(Pixel coordinate grounding data)
■ ■ ■ ■ ■ ■ ■

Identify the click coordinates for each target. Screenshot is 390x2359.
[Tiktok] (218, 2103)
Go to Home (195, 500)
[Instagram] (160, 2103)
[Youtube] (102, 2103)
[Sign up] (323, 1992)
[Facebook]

■ ■ ■ ■ ■ ■ ■

Line by line, print the records above exactly as they stand.

== Output below ==
Identify the click coordinates for each target. Screenshot is 390x2359.
[Tiktok] (218, 2103)
Go to Home (195, 500)
[Instagram] (160, 2103)
[Youtube] (102, 2103)
[Sign up] (323, 1992)
[Facebook]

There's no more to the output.